If you thought 2013 was just about Google throwing it's fiscal weight around, you'd be wrong. There was enough crazy new tech and ideas to remind us exactly why we love Google, and Glass was just the beginning.
While Glass is still far from a commercially ready product, Google started looking at even madder schemes such as the aptly named Project Loon.
The idea? Big G puts internet-giving balloons into the stratospheres of developing nations, to create a new connected infrastructure. At 60,000 feet Google says they can match today's current 3G network, and before you ask, no they don't need cables to attach themselves to the ground.
The lows
Google + comments on YouTube backlash
Google hasn't been afraid of causing controversy amongst its own users in 2013, and the changes to YouTube's comments have threatened to cause the biggest rift.
In November 2013, Google made it mandatory to sign in with Google+ to leave comments on YouTube.

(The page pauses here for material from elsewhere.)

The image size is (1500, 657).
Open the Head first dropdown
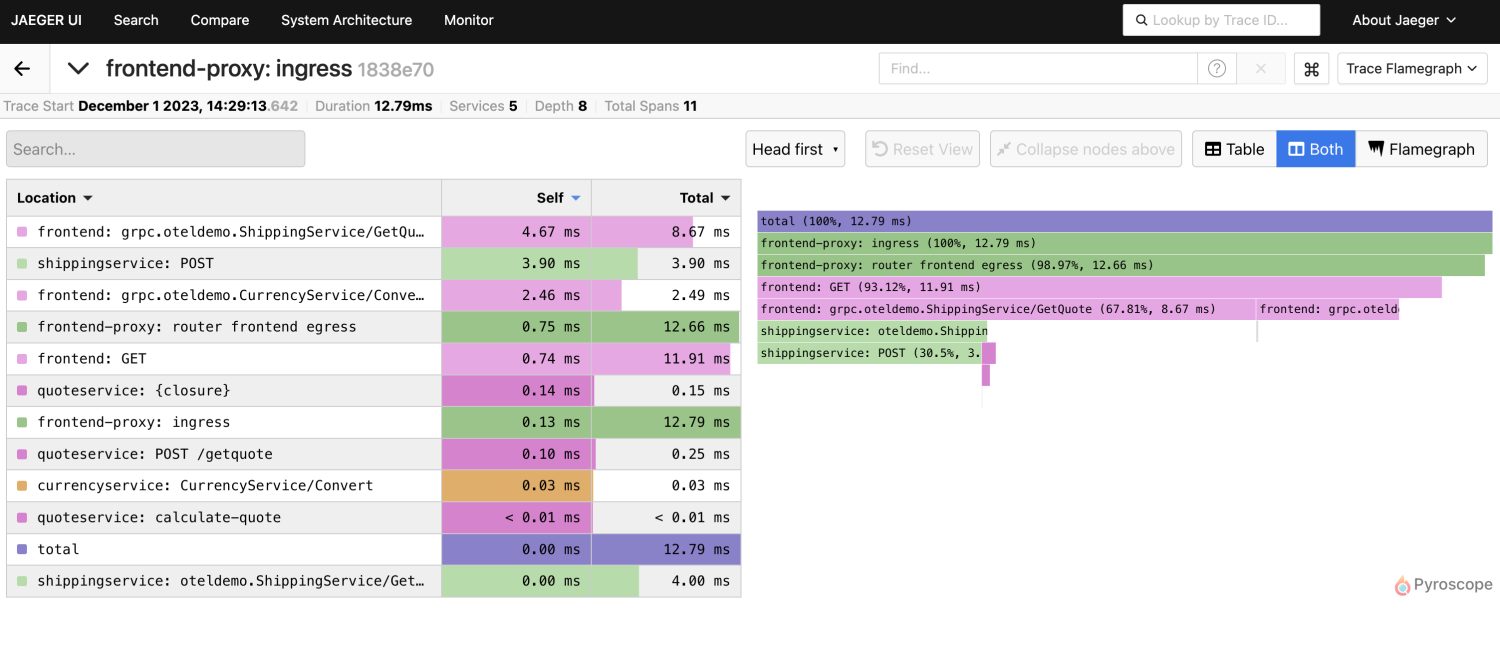click(795, 149)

Be it a desire to clean up its service's notorious comment threads, boost metrics on its laggard social network or just make your data that little more saleable, user backlash was swift and unequivocal.
Even YouTube founder Jawed Karim – who earned $69m from selling out to Google – took to the site to complain.
What's the point of the Moto X?
If one of Google's success stories was its excellent Nexus 5, then one has to ask, what's the point of Motorola?
Google's new hardware arm has managed two phones this year, the flagship Moto X which hasn't yet left US shores, and the budget Moto G. Both received plaudits in our reviews, but they're distinctly average handsets, and they're being shown up by other Google-backed devices.
That cheap Nestle tie-in
Google's partnership with Nestle for the naming of Android 4.4 KitKat took everyone by surprise, and while both companies have repeatedly argued that no money has been exchanged, it's not a highlight in Google's year.
Google's adoption of the KitKat moniker may have been "fun and unexpected" as John Lagerling told the BBC but not high on the corporate responsibility list.
Speaking of corporate responsibility...
As said, corporate responsibility hasn't been high on Google's agenda in 2013, and headlines about the amount of UK tax it pays have refused to die down.
Out of the £506m raked in by Google's UK division in 2012, the company managed to get away with paying just £11.6m in tax, with some clever loopholes that cost the UK government an estimated £150m.
Privacy fail + PRISM fail
It's not just advertisers that Google's been giving your data to this year, and the NSA's PRISM scandal, outed by the Snowden leaks back in May 2013.
The information leaked to The Guardian and the New York Times showed that the big tech companies, including Apple, Facebook, Microsoft and Google, had a system that allowed the NSA access to private and encrypted information.
The revelations were bad news for Google, which had already been the target of privacy campaigners over Wi-Fi information it captured while recording Google Streetview in Germany, and it was ordered to pay $22.5m by US courts after circumventing Do Not Track controls in Safari.
"Oh my god, they killed Google Reader"
While Google made some people mad in 2013, it made many sad when it culled Google Reader back in July 2013.
The RSS feed reader had been a customer favourite, and was one of the few free tools for helping people sift through their favourite news services.
The company said that ""while the product has a loyal following, over the years usage has declined" which was a bitter pill to swallow for dedicated users, and over 150,000 were moved to sign a petition to keep it open.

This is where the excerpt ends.